• **DATASET RECORDS**:

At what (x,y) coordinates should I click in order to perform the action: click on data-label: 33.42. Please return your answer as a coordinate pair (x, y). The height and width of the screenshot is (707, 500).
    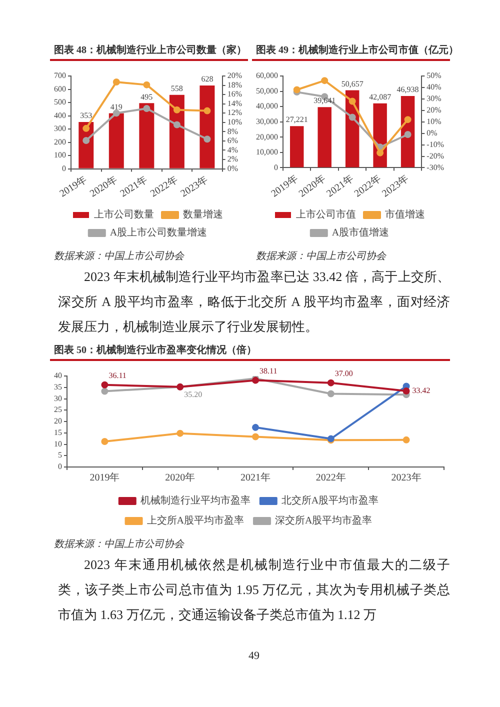
    Looking at the image, I should click on (421, 391).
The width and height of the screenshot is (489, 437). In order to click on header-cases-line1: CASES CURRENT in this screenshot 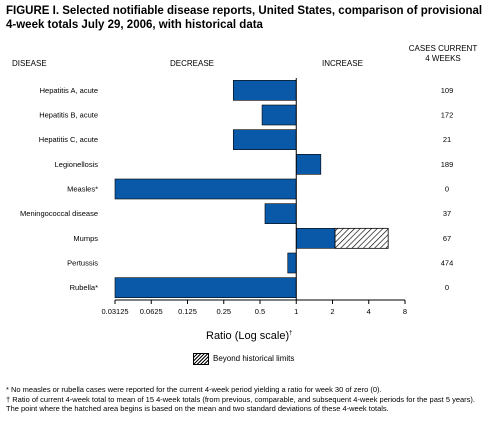, I will do `click(443, 48)`.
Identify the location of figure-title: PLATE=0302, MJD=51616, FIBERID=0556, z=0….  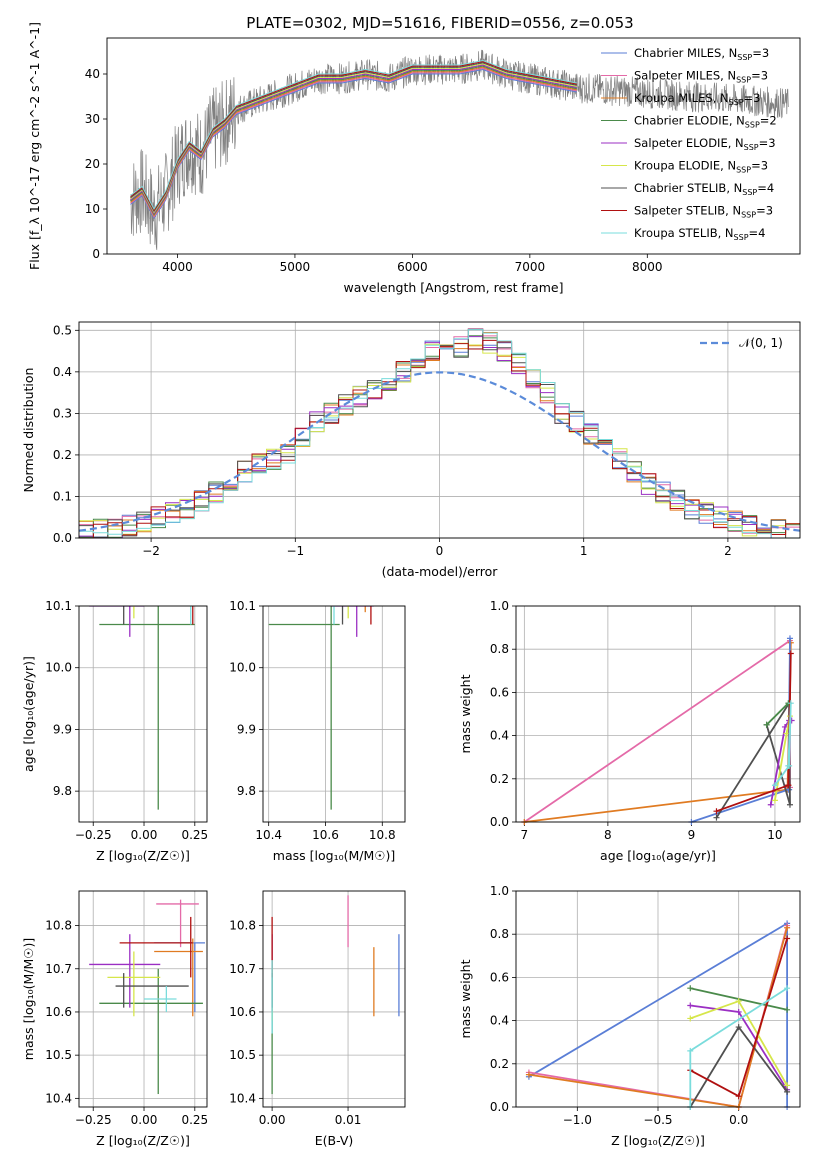
(440, 23).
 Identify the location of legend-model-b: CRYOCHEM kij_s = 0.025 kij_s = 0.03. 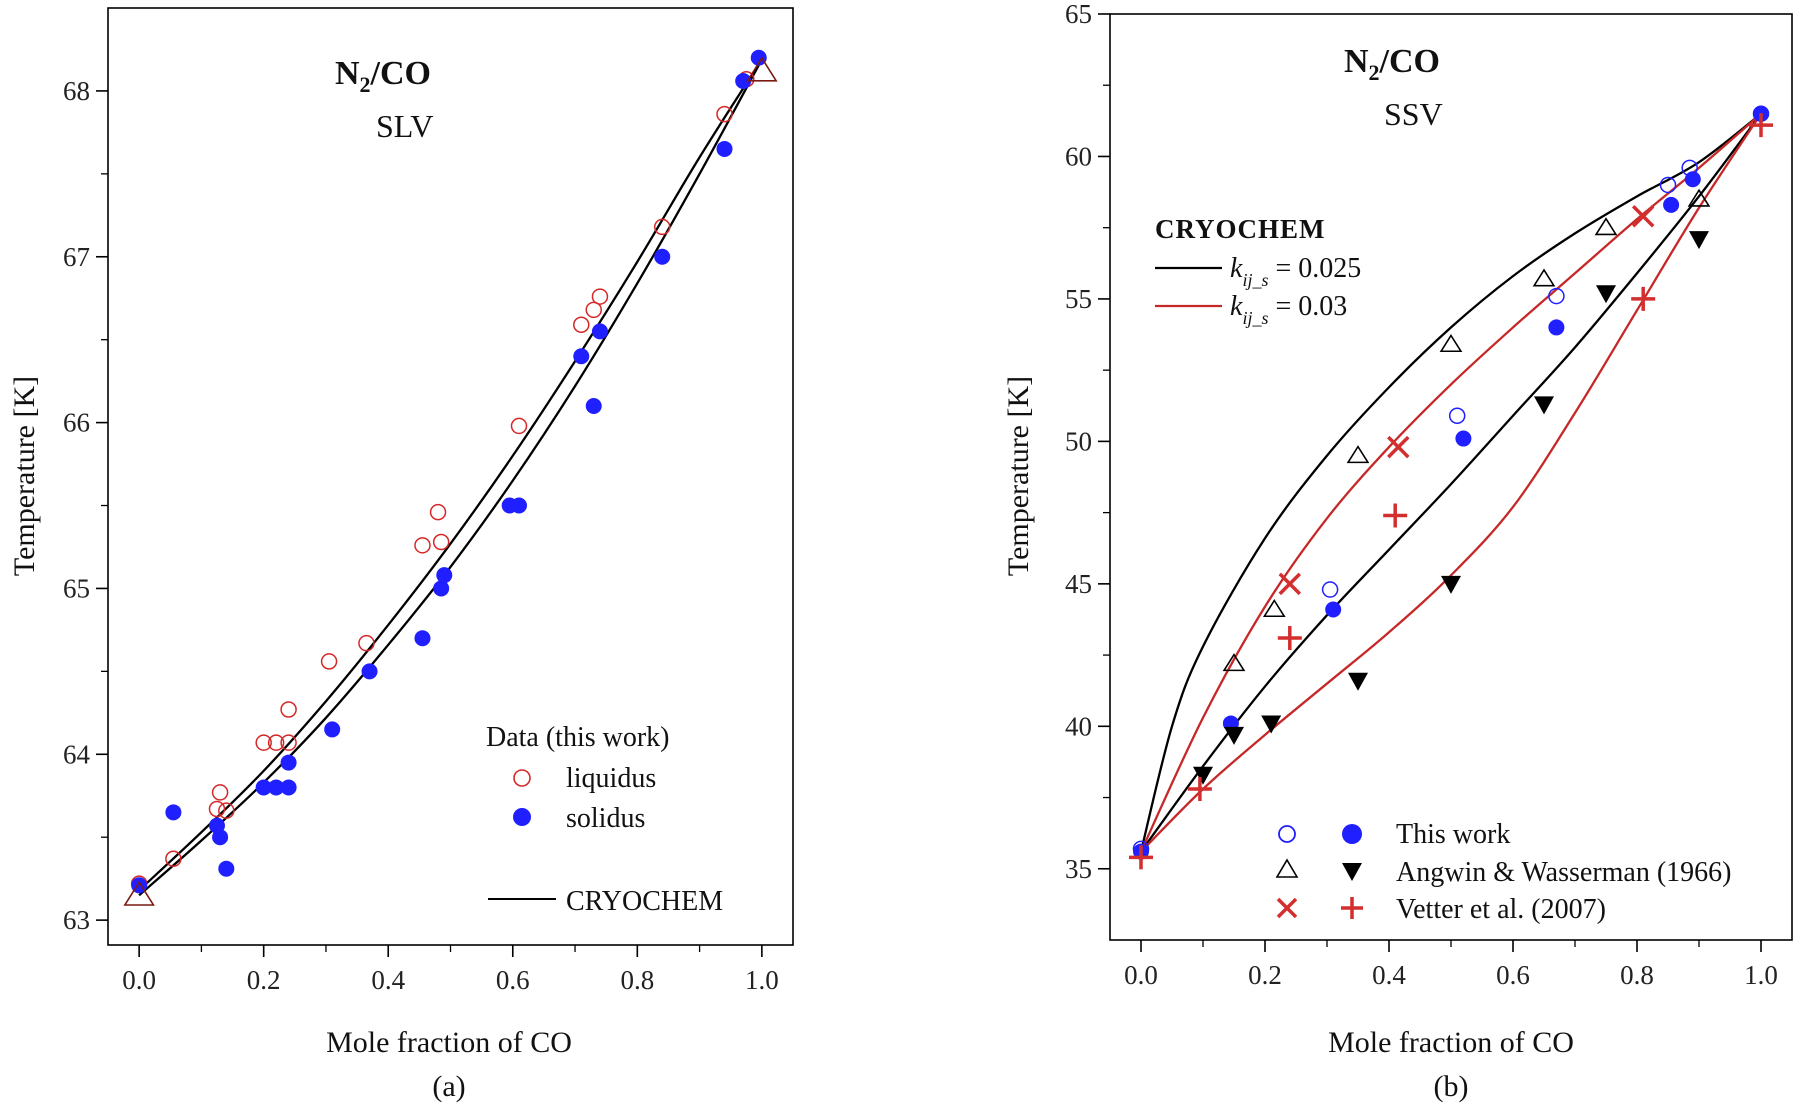
(1258, 271).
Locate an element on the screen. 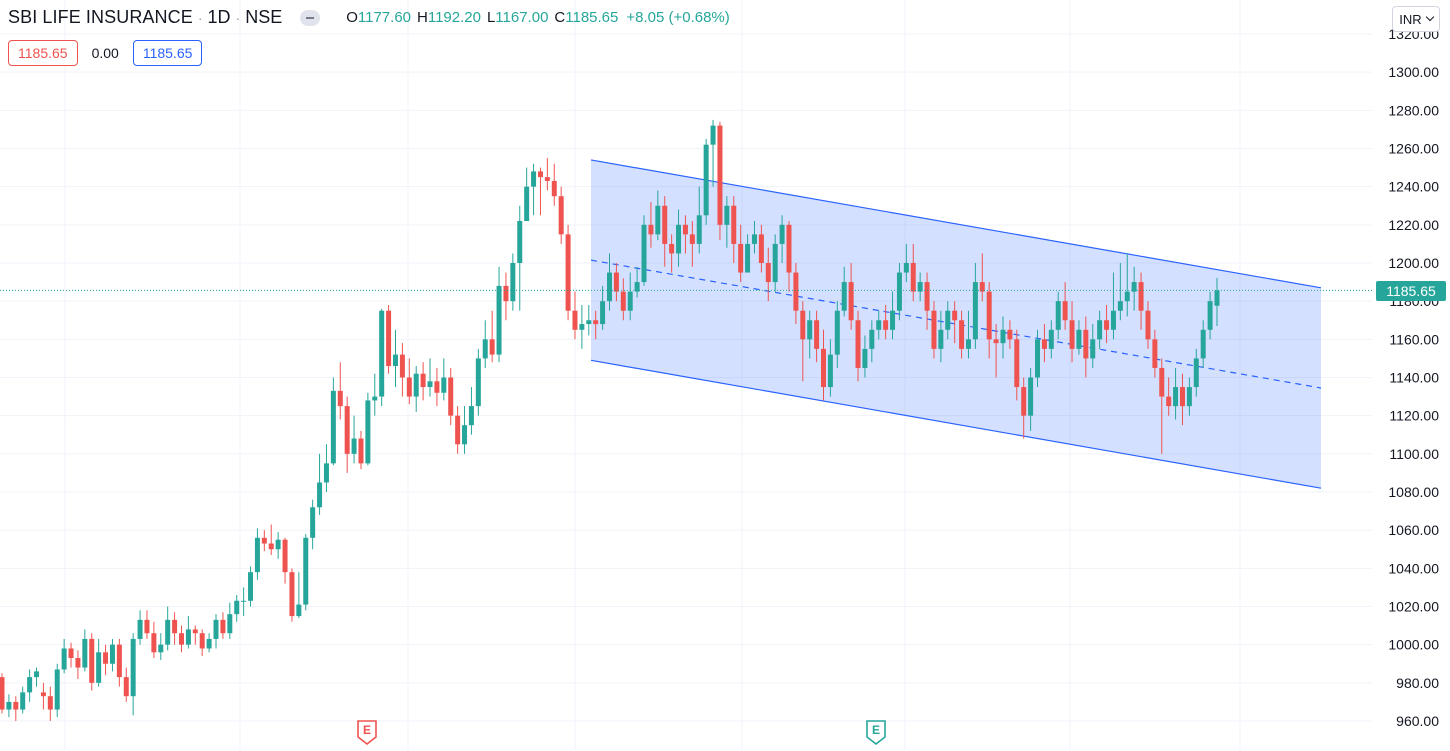 The height and width of the screenshot is (751, 1450). buy-button: 1185.65 is located at coordinates (168, 53).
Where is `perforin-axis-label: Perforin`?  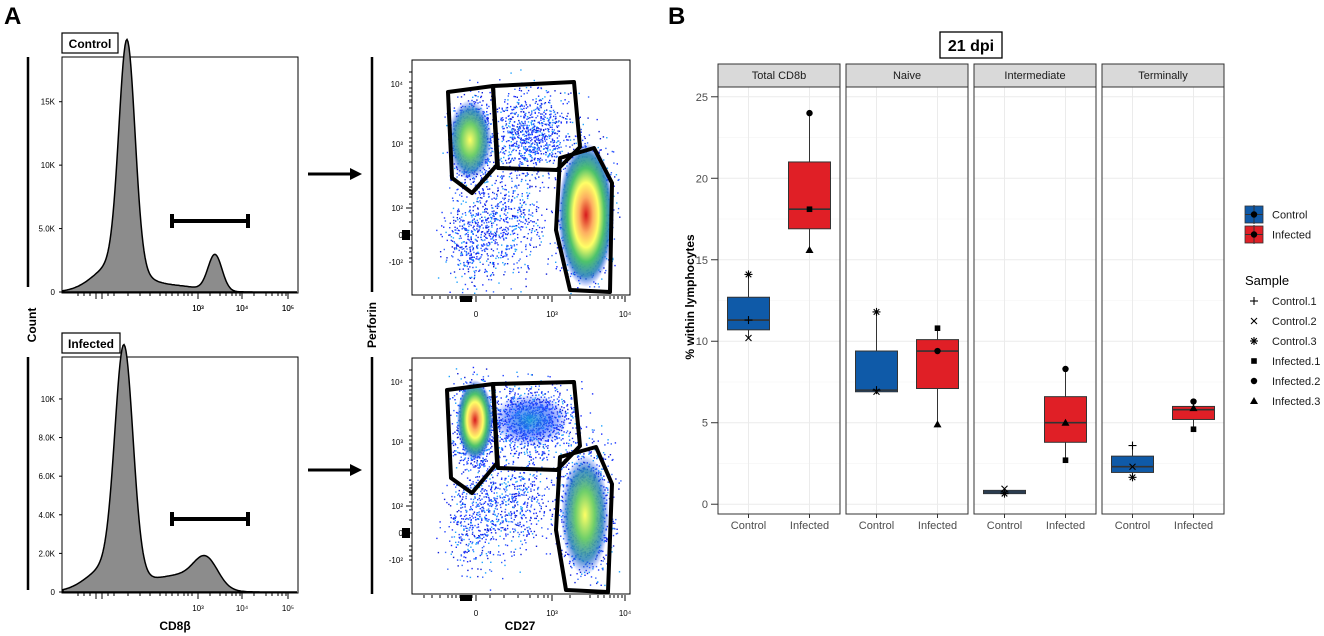 perforin-axis-label: Perforin is located at coordinates (372, 325).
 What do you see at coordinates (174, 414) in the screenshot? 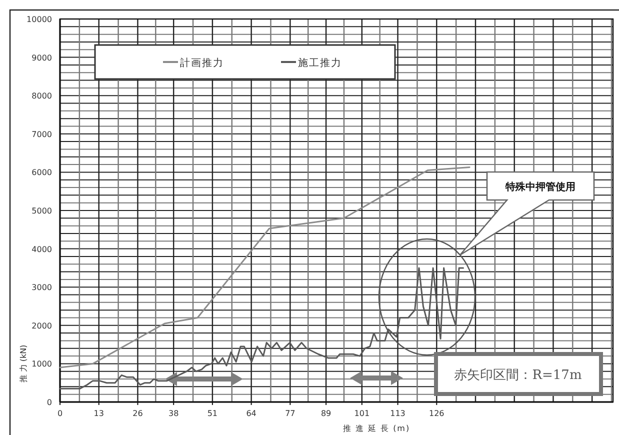
I see `x-tick-label: 38` at bounding box center [174, 414].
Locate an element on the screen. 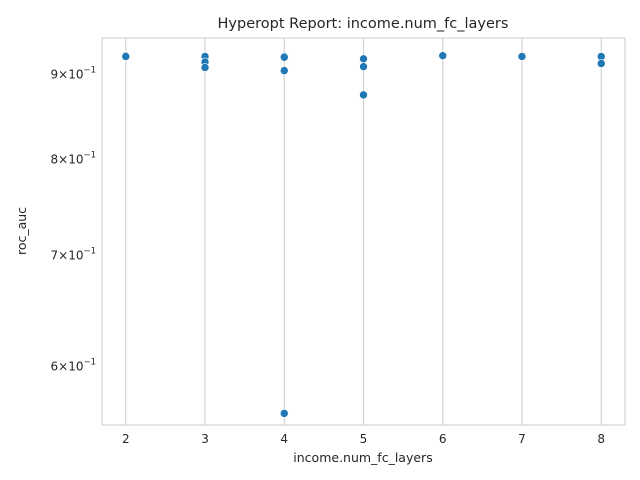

• **DIRECTIONS**: Rewrite the items from the line containing "What do you" through the end of the records, replacing "screenshot" with "image" and changing nothing else. Leave the pictures out of your answer.

• **OUTPUT BELOW**:
 What do you see at coordinates (174, 414) in the image? 
I see `x-tick-label: 38` at bounding box center [174, 414].
Locate an element on the screen. 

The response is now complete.